A porta-voz do Ministério das Relações Exteriores da China, Mao Ning, argumentou que "o mecanismo do BRICS é uma plataforma importante para a cooperação entre os mercados emergentes e os países em desenvolvimento", antes de enfatizar que o bloco "defende a abertura, a inclusão e a cooperação mutuamente benéfica, sem ser confrontacional ou agir contra qualquer país".
"Em relação às tarifas, sempre nos opusemos às guerras tarifárias e comerciais e ao uso de tarifas como ferramenta de coerção e pressão", disse Mao, enfatizando que "a imposição arbitrária de tarifas não é do interesse de nenhum dos lados", conforme relatado no jornal chinês 'The Paper'.

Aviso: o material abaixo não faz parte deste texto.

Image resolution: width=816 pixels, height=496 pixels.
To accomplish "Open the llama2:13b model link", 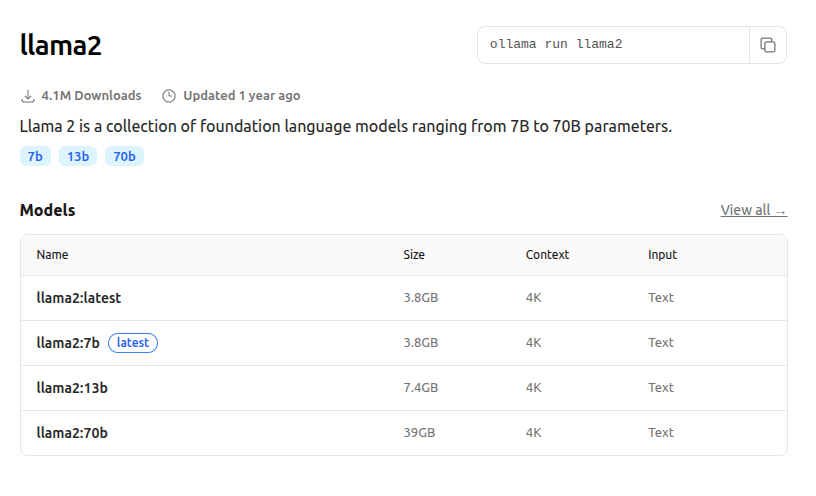I will (x=72, y=387).
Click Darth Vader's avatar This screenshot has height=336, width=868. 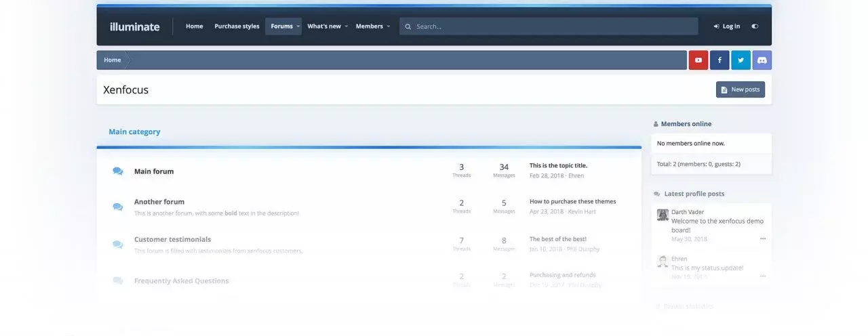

As palavras de Pequim foram proferidas horas depois de Trump ameaçar impor uma tarifa adicional de 10% sobre qualquer país que se alinhe com o que ele chamou de "políticas anti-EUA" dos BRICS, cujos líderes, reunidos neste domingo no Rio de Janeiro, Brasil, condenaram as sanções e tarifas usadas como ferramenta política.
"Qualquer país que se alinhe com as políticas anti-EUA dos BRICS terá que pagar uma tarifa adicional de 10%. Não haverá exceções a essa política", disse o inquilino da Casa Branca em uma mensagem em sua conta na rede social Truth Social.
Os BRICS haviam demonstrado em seu comunicado conjunto sua "profunda preocupação" com o aumento das tarifas e outras medidas unilaterais que contradizem os princípios orientadores da Organização Mundial do Comércio (OMC) e "distorcem o comércio", dando origem a guerras comerciais que poderiam "mergulhar a economia global em recessão ou prolongar ainda mais o fraco crescimento".
O presidente dos EUA já havia ameaçado impor tarifas de 100% sobre os países do BRICS - liderados por Brasil, Rússia, Índia, China e África do Sul - se eles abandonassem o dólar como referência para o comércio internacional, algo com que não concordaram na cúpula realizada no Rio de Janeiro.